* _What this task involves_:
What is needed is a faithful transcription of all the data below, pictures excluded.

* _Material for this task_:
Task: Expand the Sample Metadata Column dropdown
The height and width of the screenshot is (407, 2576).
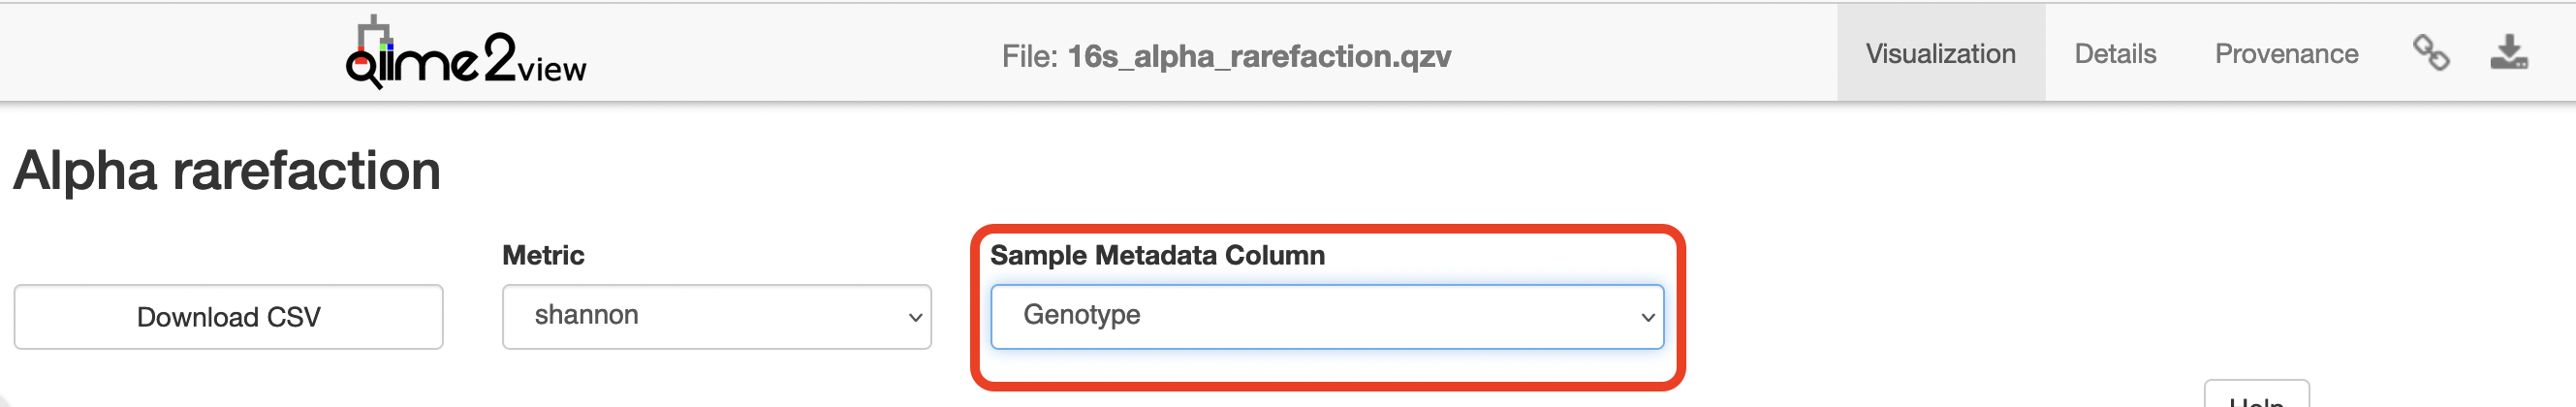Action: point(1326,316)
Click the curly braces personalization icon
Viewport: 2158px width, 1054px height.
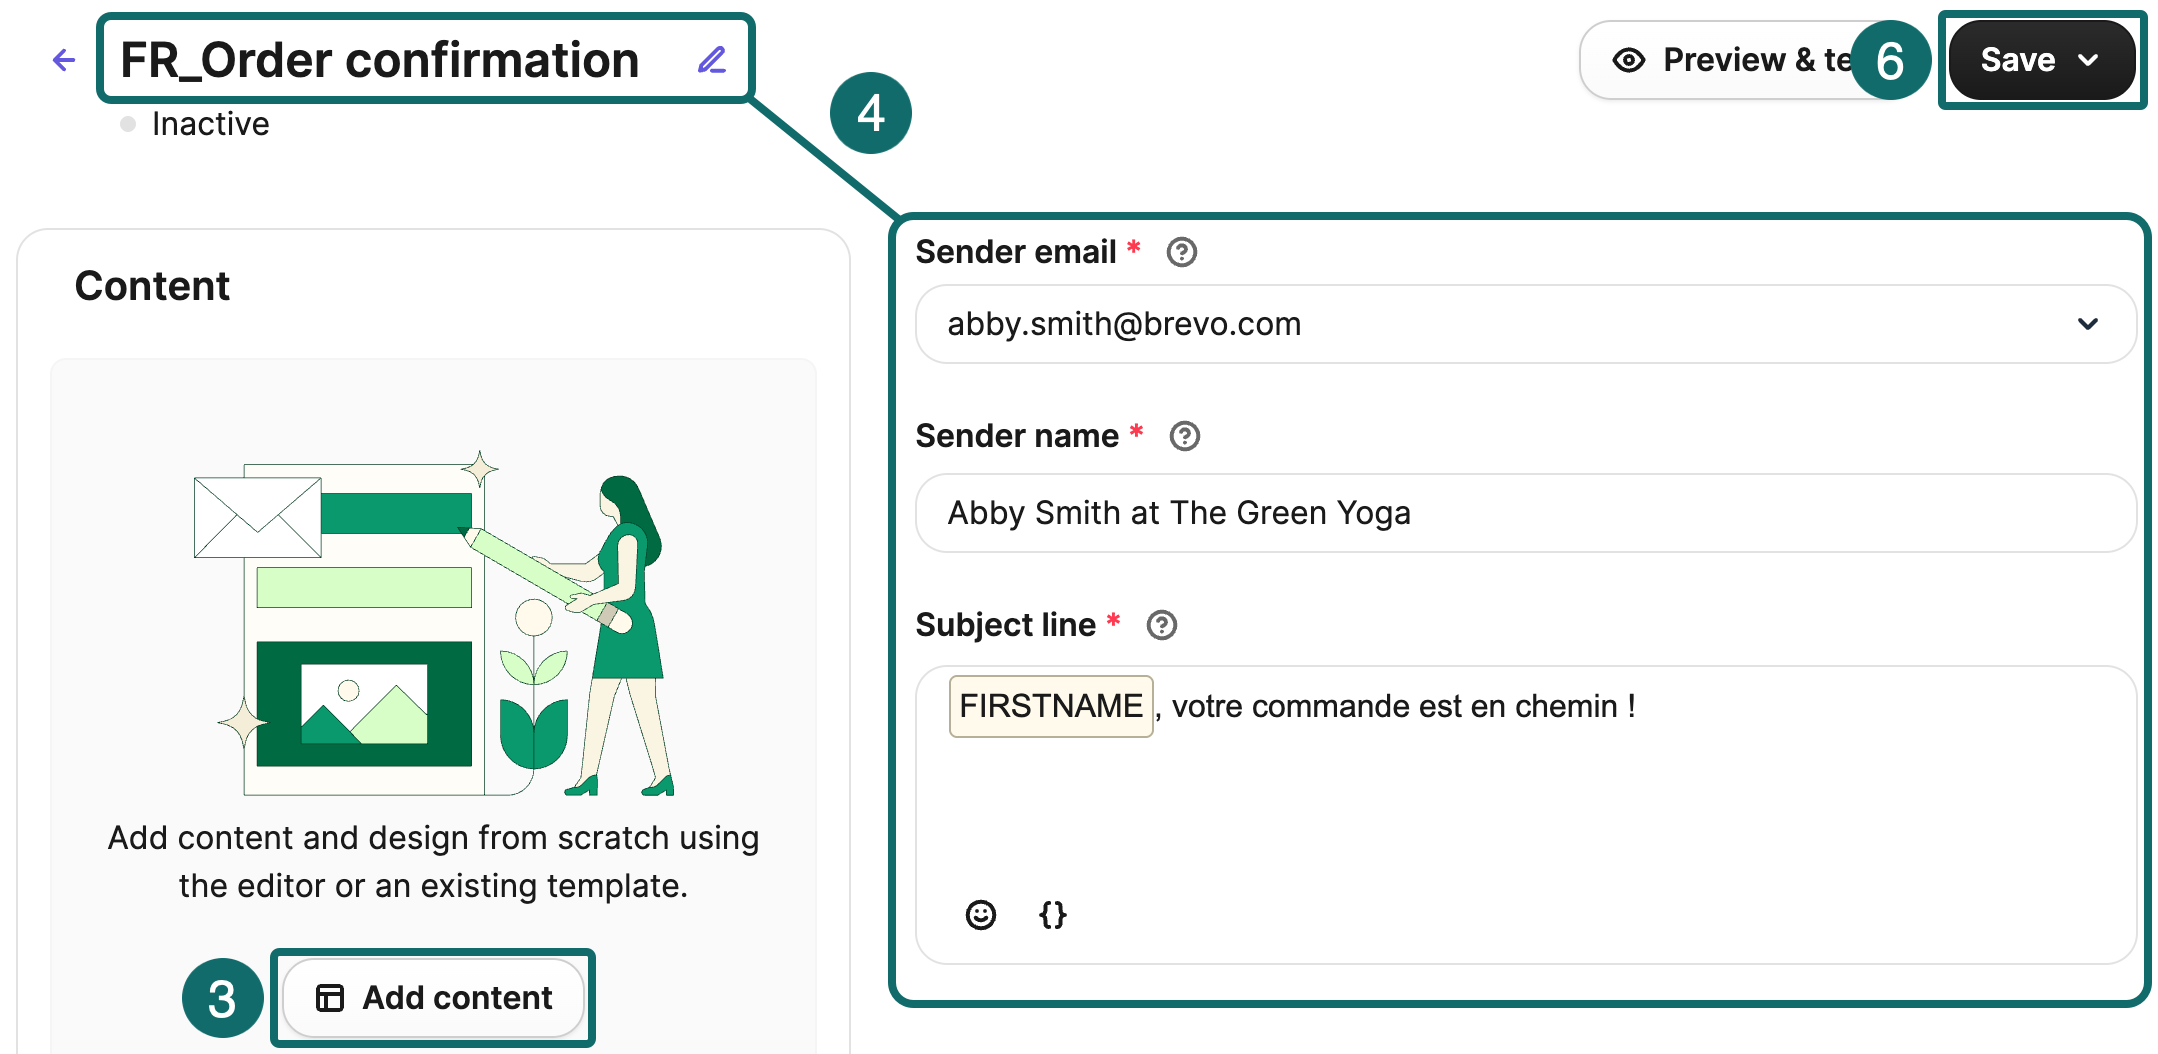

* _Response to this exercise_:
Task: Expand the Sample Metadata Column dropdown
The height and width of the screenshot is (407, 2576).
Action: point(1326,316)
Click the curly braces personalization icon
Viewport: 2158px width, 1054px height.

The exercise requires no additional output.